On Mon, Nov 11, 2013 at 04:18:04PM -0200, Paulo Zanoni wrote:
> 2013/11/11 Daniel Vetter <daniel at ffwll.ch>:
> > On Mon, Nov 11, 2013 at 03:06:09PM -0200, Paulo Zanoni wrote:
> >> From: Paulo Zanoni <paulo.r.zanoni at intel.com>
> >>
> >> These functions should help you checking for new Kernel error
> >> messages. One of the problems I had while writing the runtime PM test
> >> suite is that when you read the sysfs and debugfs files, the only way
> >> to detect errors is by checking dmesg, so I was always getting SUCCESS
> >> even if the test caught a bug. Also, we have so many debugfs/sysfs
> >> files that it was not easy to discover which file caused the error
> >> messages I was seeing. So this commit adds some infrastructure to
> >> allow us to automatically check for new errors on dmesg.
> >>
> >> Use it like this:
> >>
> >> int main(int argc, char *argv[]) {
> >>       int fd, i;
> >>
> >>       igt_fixture
> >>               fd = kmsg_error_setup();
> >>
> >>       igt_subtest("t1") {
> >>               kmsg_error_reset(fd);
> >>               do_something();
> >>               kmsg_error_detect("");
> >>       }
> >>
> >>       igt_subtest("t2") {
> >>               for (i = 0; i < 10; i++) {
> >>                       char *file_name = get_file(i);
> >>                       kmsg_error_reset(fd);
> >>                       process_file(file_name);
> >>                       kmsg_error_detect(file_name):
> >>               }
> >>       }
> >>
> >>       igt_fixture
> >>               kmsg_error_teardown(fd);
> >> }
> >
> > Imo that's the wrong approach. _Every_ test should fail if we end up with
> > errors/backtraces in dmesg.
> 
> That's exactly why I wrote code to check dmesg! We could, in the
> future, make the igt_subtest macros call this code automatically.
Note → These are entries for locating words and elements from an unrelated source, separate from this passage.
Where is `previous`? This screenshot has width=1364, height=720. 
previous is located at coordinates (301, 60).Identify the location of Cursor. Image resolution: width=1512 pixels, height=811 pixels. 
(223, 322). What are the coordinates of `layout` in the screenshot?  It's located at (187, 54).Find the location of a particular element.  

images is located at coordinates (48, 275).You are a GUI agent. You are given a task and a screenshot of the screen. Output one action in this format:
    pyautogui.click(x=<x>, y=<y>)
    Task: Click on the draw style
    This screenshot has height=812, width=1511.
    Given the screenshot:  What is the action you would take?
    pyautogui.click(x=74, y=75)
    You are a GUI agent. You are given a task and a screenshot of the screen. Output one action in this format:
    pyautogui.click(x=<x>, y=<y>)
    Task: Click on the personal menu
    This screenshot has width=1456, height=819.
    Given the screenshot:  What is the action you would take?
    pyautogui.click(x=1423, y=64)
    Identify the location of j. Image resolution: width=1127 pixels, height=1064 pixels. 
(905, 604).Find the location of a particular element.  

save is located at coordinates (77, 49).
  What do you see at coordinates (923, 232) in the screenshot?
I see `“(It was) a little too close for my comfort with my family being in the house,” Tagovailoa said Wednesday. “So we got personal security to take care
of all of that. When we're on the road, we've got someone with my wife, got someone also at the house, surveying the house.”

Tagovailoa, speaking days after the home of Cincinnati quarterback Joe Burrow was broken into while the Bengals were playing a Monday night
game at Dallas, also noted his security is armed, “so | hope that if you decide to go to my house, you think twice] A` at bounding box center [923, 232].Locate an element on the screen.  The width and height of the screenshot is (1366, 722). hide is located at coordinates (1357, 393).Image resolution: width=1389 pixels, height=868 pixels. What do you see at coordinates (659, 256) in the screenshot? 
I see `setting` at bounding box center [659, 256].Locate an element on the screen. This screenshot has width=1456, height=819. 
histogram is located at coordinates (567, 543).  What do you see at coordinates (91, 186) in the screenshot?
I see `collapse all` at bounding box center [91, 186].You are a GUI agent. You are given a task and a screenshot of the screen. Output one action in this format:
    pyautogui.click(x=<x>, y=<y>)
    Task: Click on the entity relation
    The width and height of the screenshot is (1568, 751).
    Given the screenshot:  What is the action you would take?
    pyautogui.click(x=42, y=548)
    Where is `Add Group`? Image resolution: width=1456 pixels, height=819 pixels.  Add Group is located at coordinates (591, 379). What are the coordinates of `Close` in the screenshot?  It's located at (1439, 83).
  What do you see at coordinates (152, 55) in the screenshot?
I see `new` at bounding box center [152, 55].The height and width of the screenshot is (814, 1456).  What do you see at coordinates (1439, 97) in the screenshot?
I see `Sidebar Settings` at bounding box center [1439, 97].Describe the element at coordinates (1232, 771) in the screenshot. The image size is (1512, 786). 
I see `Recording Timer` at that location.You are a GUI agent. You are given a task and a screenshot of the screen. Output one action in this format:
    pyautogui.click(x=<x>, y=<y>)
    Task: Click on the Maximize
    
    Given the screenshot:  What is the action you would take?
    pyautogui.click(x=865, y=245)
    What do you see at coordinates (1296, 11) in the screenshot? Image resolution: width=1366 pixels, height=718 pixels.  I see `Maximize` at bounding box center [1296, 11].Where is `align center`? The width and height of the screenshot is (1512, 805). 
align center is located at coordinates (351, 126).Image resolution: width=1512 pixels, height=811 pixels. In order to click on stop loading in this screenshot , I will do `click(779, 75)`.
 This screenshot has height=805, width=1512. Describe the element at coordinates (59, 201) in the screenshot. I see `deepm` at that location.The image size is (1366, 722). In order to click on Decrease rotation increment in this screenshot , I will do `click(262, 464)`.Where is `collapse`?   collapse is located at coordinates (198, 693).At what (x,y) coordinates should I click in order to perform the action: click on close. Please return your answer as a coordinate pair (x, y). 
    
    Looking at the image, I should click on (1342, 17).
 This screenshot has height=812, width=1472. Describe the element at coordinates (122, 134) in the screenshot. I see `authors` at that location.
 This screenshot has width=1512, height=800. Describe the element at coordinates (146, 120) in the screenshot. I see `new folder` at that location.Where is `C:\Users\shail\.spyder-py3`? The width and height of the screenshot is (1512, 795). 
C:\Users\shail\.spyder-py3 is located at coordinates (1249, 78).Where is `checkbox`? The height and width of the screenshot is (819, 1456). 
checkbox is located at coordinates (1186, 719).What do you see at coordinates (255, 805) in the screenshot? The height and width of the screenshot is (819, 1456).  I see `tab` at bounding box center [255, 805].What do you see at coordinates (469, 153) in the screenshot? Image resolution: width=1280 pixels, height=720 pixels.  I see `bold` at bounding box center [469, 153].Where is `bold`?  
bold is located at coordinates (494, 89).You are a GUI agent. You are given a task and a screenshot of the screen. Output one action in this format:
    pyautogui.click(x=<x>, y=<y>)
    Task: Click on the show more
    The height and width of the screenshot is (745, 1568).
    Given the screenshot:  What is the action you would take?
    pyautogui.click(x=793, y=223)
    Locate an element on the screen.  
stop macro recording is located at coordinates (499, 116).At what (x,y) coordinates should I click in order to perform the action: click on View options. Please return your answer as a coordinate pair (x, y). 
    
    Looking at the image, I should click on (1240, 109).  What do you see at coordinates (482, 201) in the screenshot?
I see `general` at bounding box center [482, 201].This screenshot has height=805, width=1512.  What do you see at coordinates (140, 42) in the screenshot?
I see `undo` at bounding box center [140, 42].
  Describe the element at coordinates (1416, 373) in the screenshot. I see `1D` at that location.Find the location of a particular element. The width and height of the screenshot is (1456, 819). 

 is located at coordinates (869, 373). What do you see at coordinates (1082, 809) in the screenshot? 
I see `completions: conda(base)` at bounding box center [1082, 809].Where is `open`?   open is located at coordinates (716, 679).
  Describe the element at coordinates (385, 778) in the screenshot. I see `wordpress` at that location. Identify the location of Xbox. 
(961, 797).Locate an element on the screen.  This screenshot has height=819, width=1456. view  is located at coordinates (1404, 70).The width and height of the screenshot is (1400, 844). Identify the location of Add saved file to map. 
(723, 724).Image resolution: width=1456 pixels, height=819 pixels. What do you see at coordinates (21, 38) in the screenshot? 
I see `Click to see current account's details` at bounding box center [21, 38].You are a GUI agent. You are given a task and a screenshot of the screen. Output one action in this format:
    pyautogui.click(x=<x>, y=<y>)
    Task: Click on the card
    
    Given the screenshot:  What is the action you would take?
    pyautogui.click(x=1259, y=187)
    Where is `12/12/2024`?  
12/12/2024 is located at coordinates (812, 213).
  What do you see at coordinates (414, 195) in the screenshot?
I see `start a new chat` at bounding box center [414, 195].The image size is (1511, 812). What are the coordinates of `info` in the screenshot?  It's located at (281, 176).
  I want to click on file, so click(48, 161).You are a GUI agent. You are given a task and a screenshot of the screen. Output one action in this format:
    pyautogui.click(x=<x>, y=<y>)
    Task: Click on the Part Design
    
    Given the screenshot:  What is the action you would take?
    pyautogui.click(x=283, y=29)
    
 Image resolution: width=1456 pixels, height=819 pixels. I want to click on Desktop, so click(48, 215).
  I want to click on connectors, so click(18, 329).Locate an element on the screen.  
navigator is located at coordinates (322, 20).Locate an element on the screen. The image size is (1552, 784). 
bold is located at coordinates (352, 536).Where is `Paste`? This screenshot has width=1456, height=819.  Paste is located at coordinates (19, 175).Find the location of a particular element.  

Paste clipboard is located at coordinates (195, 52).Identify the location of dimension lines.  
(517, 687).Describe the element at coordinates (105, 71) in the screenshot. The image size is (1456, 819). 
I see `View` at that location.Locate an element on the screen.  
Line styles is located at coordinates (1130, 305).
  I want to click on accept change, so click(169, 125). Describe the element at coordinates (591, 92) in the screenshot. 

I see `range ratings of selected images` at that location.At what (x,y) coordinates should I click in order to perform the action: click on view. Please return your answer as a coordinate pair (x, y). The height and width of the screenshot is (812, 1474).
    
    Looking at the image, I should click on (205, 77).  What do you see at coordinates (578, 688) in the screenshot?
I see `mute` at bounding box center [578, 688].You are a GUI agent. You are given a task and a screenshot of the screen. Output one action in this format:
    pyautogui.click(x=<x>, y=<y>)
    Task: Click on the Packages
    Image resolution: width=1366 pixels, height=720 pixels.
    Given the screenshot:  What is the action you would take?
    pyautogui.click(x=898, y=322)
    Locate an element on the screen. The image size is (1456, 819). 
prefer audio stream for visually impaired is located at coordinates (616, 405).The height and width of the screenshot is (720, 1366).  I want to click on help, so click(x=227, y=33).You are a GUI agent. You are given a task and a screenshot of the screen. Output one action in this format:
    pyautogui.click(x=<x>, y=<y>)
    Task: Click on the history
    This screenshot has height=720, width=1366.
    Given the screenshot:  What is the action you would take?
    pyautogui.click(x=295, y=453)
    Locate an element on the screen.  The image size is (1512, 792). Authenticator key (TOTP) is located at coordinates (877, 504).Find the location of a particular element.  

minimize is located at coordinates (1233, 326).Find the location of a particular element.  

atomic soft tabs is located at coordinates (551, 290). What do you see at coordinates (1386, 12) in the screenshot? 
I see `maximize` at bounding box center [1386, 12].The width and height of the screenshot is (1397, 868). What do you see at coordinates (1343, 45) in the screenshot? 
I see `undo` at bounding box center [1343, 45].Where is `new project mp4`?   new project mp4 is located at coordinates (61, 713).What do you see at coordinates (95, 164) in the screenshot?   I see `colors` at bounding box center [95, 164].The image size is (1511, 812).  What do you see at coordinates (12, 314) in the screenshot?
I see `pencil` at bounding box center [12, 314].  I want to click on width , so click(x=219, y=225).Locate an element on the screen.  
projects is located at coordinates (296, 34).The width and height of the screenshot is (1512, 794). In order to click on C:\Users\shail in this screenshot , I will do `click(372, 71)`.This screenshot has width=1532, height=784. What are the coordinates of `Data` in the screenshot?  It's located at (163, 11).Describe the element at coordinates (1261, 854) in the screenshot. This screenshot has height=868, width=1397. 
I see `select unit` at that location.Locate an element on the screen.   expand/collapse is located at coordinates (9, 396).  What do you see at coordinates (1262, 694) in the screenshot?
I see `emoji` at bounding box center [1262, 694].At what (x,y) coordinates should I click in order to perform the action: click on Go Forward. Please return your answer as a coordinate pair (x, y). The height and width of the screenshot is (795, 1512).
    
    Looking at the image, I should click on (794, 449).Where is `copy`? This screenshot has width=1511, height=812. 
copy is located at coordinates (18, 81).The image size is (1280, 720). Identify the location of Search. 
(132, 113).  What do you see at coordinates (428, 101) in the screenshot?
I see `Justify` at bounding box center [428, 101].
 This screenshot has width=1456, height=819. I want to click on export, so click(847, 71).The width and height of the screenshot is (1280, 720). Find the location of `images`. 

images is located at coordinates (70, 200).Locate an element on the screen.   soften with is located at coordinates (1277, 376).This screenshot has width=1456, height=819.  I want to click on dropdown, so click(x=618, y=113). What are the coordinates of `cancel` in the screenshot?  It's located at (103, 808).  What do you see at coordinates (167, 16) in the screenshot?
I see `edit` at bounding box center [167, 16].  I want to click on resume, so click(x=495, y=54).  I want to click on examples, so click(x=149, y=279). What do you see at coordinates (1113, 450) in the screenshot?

That leaves out tests that aren't yet converted over to subtests ...
> 
> 
> > And if you look for very specific stuff (like
> > gpu hang or missed irq warnings) the approach thus far has been to expose
> > that information somehow through debugfs files.
> 
> So you're suggesting I should create some sort of debugfs interface to
> expose every single WARN our driver does? Doesn't really sound like a
> good idea, unless we invent our our I915_WARN, I915_ERROR, etc.. And
> we still won't catch the WARNs and ERRORs spit by drm.ko or anything
> outside i915.ko.

Nope. I'm suggesting to do this in the piglit runner instead so that all
tests profit automatically. Since as you say, we can't patch lockdep.

> > That way we're independent
> > from the exact string used in the kernel output.
> 
> ZZ_check_dmesg already parses dmesg strings, I just copied it. Also,
> the whole IGT already relies way too much on being ran against
> very-recent libdrm/Kernels, we're just adding one more dependency. And
> we can also add the newer strings if somebody ever changes the WARN or
> DRM_ERROR output: it's not like our code will completely break, it
> just won't be as good. And we always require everybody to use IGT git
> master anyway. I don't see the problem.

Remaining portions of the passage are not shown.